■ WHAT THIS TASK INVOLVES ■
Write out every line below that contains "click".
[GIVEN RECORDS Boundary: Start]
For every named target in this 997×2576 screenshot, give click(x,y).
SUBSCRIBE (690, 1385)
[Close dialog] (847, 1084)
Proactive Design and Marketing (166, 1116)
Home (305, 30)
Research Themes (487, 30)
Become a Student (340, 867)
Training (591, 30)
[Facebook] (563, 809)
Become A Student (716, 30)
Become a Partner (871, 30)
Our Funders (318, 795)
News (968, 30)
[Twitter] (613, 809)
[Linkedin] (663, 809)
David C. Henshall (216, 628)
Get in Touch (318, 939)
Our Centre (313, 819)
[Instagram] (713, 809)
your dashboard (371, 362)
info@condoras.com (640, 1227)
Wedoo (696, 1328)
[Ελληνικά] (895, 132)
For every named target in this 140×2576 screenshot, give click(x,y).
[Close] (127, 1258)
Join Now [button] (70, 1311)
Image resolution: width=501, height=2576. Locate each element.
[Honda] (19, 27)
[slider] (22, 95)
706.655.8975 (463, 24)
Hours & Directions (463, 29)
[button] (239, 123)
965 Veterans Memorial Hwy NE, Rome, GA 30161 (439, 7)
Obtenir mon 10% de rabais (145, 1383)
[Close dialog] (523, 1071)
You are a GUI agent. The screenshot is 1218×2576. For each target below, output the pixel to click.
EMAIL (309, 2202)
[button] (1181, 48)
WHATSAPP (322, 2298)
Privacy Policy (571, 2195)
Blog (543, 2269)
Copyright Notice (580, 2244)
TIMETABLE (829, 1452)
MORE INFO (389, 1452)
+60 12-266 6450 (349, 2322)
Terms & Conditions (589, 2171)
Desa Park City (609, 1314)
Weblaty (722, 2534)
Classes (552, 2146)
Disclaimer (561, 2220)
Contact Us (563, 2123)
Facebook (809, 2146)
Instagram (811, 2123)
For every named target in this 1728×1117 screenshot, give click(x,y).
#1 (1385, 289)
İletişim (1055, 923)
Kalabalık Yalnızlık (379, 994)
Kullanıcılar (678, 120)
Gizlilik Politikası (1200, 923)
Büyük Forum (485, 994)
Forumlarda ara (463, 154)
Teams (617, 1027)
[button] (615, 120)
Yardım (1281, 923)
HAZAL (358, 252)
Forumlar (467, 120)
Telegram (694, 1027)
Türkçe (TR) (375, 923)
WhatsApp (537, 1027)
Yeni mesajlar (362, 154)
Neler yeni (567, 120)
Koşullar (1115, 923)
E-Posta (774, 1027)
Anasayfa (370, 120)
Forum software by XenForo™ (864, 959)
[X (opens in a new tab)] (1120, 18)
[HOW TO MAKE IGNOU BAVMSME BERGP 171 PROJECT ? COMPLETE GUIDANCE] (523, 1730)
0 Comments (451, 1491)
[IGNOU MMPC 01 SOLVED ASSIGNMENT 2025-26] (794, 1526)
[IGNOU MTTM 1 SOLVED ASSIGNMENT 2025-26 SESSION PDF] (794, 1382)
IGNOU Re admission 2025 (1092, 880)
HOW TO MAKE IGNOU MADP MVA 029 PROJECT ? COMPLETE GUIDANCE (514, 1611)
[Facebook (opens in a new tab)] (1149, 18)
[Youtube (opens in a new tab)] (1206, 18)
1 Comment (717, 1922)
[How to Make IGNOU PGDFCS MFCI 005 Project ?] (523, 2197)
[GIVEN RECORDS Boundary: End]
■ TASK RESPONSE ■
For every named target in this 997×2576 screenshot, give click(x,y).
For every named target in this 140×2576 screenshot, give click(x,y).
You are a GUI agent. The screenshot is 1218×2576. For each target below, output the pixel to click.
For every named target in this 1728×1117 screenshot, give click(x,y).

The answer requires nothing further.